Looking Back
Can I tell you about a twenty-four year period in my life? This was a time of pride, frustration, and at times pure fear. I worked in a quaint 105 bed hospital called Villa View Community Hospital. It served the poor and uninsured in southeast San Diego. When I went to work there, it was run by a man who had worked his way up the ranks before becoming administrator. He managed to know all of the staff even those of us who worked nights and could call us by name. We were a family that worked for a common cause under some to the hardest obstacles imaginable. Short staff, threats of closing, lack of funds and supplies were common occurrances. Through all of this, we strived for and achieved good nursing care to our charges.

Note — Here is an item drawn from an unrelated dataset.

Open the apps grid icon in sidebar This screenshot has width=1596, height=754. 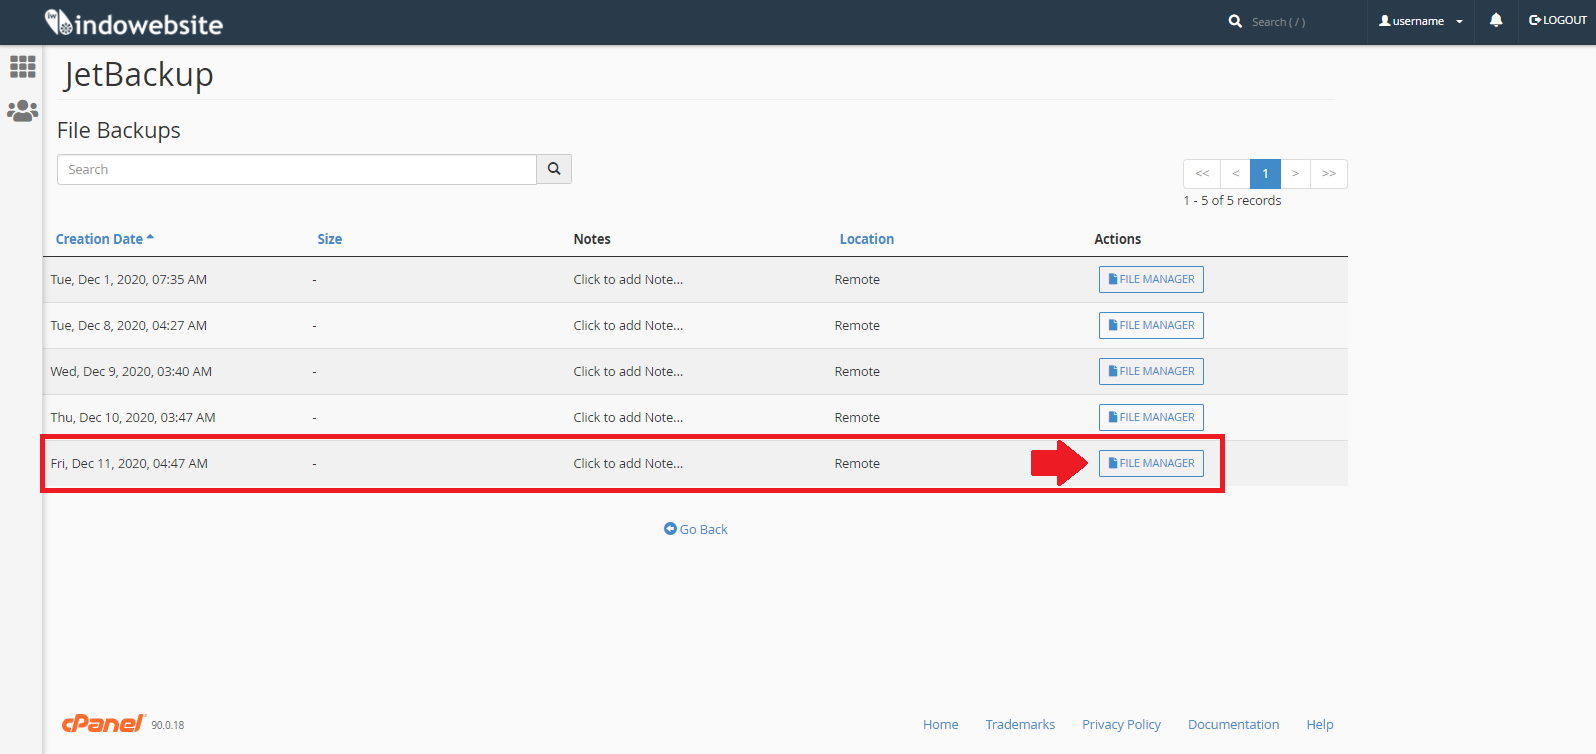coord(22,67)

As I said we were in a poor area so we had gang problems. If the gangs brought in someone the nurse had to referee between the two parties at risk to themselves. The psychiatric unit had a therapy cat; Max, that was a beautiful black creature with penetrating green eyes which shined with wisdom. He became the victim of a gang fight. He was killed because one gang member did not survive.

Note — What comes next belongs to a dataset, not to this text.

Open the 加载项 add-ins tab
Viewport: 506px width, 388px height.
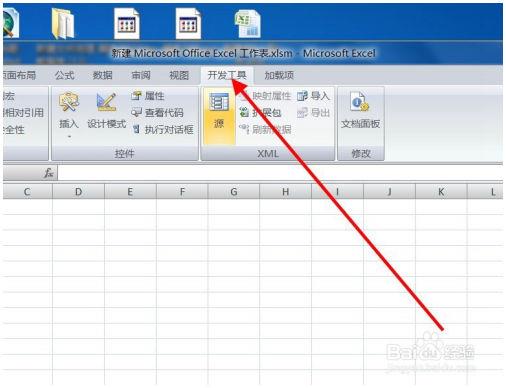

I worked with the most amazing people you can ever meet. One such nurse was a Goldie Hawn lookalike. Linda’s zeal, energy, and knowledge left us in awe. Then there was Laura. She was a walking book of knowledge guiding us through the maze psychiatric legalize. Some nurses act as if they can run the units all by themselves. This is not true. For many years I had the two most accomplished nursing assistants a nurse could hope for. There was often just the three of us on nights, but we managed to complete the work night after night. Have you ever imagined what it would be like to be a male in the female dominated field? Well it takes a very special person. I had just such a person.
Hugh arrived on the floor the first day looking more like a GQ model than a nurse. He soon put to rest any doubts we had about his ability to give good nursing care. This ex navy corpsman now civilian LPN was highly skill and very compassionate. He often was able to defuse an agitated patient just by talking with them. But when needed, he was there to provide the muscle power we needed in a physical take down.These are only a few of the great nurses that I tip my hat to. Later I will take you on a wild ride of some of the not to admirable ones!
September 12th, 2008 at 1:25 pm
Thank you for praising those people who make a difference!
Valorie
October 6th, 2008 at 10:42 am
The blessing about small hospitals is that there is less competition about keeping or getting a higher position and more sharing of knowlege and experience. What an awesome feeling to work with a “team” that helps and promotes each other for the betterment of the patient and not staff splitting or worse yet, shift splitting for one’s own recognition. Night shift rarely gets the recognition of how straight they keep us. Between the auditing and research of past labs,meds, Dx and Hx, consents and orders, night shift keeps the continuity of care safe. You were my beacon of light. We all make a difference.